When answering the Charter’s questions about the demise of Hungarian liberal democracy and Mr. Orbán’s embrace of Putinism, Mr. Takács spoke about the Orbán government as being more “stable” than any other government in the European Union and also about the two-thirds majority that the prime minister continues to enjoy in parliament, following the April 2014 elections. “Our government enjoys remarkable popularity,” observed Mr. Takács, noting that nobody called into question the legitimacy of the most recent national elections.
Mr. Takács declared that replacing Hungary’s historic constitution with the new “Fundamental Law” (which was adopted without any meangingful dialogue with the opposition and civil society) was essential, considering that the earlier constitution (which came about in 1949, but in fact had been nearly entirely revised after 1989/90) was nothing more than “the heritage of communism.” Despite the criticism surrounding the new constitution and the many negative articles in the international press about the demise of the rule of law in Hungary, Mr. Takács claimed that “civil society was flourishing.”
Mr. Takács spoke about the many investigations into the state of Hungarian parliamentary democracy, media freedom and judicial independence (most notably by the Venice Commission) as a badge of honour, noting that no other country had been screened as often as Hungary.
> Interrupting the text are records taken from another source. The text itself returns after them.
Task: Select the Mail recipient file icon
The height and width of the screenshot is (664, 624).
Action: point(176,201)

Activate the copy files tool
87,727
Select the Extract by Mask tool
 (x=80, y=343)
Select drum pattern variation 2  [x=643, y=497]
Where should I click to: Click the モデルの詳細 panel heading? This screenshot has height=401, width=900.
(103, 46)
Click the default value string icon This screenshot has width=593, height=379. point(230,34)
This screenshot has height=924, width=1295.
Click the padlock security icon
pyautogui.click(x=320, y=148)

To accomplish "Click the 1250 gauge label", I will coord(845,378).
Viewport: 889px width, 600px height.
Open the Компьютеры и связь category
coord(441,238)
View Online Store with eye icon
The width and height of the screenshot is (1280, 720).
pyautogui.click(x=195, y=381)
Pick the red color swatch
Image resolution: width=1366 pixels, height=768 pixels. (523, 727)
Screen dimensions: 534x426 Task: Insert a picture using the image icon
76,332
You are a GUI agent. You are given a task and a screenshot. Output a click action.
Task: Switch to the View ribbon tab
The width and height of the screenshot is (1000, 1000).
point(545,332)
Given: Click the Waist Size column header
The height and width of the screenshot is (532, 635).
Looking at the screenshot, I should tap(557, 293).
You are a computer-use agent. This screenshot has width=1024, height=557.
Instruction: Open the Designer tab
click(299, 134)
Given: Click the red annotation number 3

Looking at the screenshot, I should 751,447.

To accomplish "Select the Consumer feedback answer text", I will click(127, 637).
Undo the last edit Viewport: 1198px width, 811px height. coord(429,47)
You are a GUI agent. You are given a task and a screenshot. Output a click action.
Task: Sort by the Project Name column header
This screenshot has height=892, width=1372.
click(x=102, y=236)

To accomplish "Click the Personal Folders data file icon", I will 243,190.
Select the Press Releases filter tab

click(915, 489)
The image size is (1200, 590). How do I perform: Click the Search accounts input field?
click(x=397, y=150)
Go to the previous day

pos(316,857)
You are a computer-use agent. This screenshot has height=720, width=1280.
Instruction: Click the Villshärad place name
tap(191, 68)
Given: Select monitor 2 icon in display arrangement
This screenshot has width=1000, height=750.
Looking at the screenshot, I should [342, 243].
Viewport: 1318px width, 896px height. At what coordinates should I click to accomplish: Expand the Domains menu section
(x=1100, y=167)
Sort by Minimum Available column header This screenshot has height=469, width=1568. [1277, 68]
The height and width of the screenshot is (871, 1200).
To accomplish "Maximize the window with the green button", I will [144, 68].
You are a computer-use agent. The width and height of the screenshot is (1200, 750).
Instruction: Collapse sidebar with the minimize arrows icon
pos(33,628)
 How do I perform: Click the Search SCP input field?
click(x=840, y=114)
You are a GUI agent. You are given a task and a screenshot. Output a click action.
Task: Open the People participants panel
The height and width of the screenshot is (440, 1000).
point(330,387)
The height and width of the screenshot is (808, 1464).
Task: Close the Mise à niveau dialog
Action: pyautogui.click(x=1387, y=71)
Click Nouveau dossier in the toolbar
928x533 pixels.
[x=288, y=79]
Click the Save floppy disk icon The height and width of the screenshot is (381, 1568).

Anyone who is still questioning the Orbán government’s commitment to democracy was advised to “visit us,” in order to have his/her mind changed on the matter.
The deputy state secretary also found it problematic that Hungary was bearing the brunt of criticism for its close rapport with Moscow, when in fact maintaining a good relationship with Russia is critical for the entire region. “We stand to lose a lot, by losing Russia,” noted Mr. Takács. The deputy state secretary added that it was important to develop and implement an effective “eastern neighbourhood policy.”
“Hungary has every desire to cooperate with Russia,” added Mr.Takács. While all other panelists pointed to economic sanctions as the main course of punitive measures against Russia, following its aggression in (and ultimately invasion of) eastern Ukraine, Mr. Takács was the only one to question the use of these sanctions. A number of people from the audience asked the panelists about options other than sanctions (including possible military support to Ukraine), but all speakers remained entirely non-committal and avoided this discussion.
Mr. Takács believes that the Orbán government should be “commended, not criticised” for having been the main supplier of gas to Ukraine over the summer months, even though Hungary has since (and very suddenly) decided to cut off the supply, following a meeting with Gazprom executives in Budapest.
Without being prompted by anyone, Mr. Takács noted that Hungary’s neighbouring countries are fortunate, as the Hungarian government has no intention of pursuing an irredentist policy aimed at border revision.
Mr. Takács then thanked Canada for having been so open to accepting tens of thousands of refugees after the failed 1956 revolution and subsequent waves of Hungarian immigrants. “Canada was very friendly towards our people,” added the representative of the Orbán government.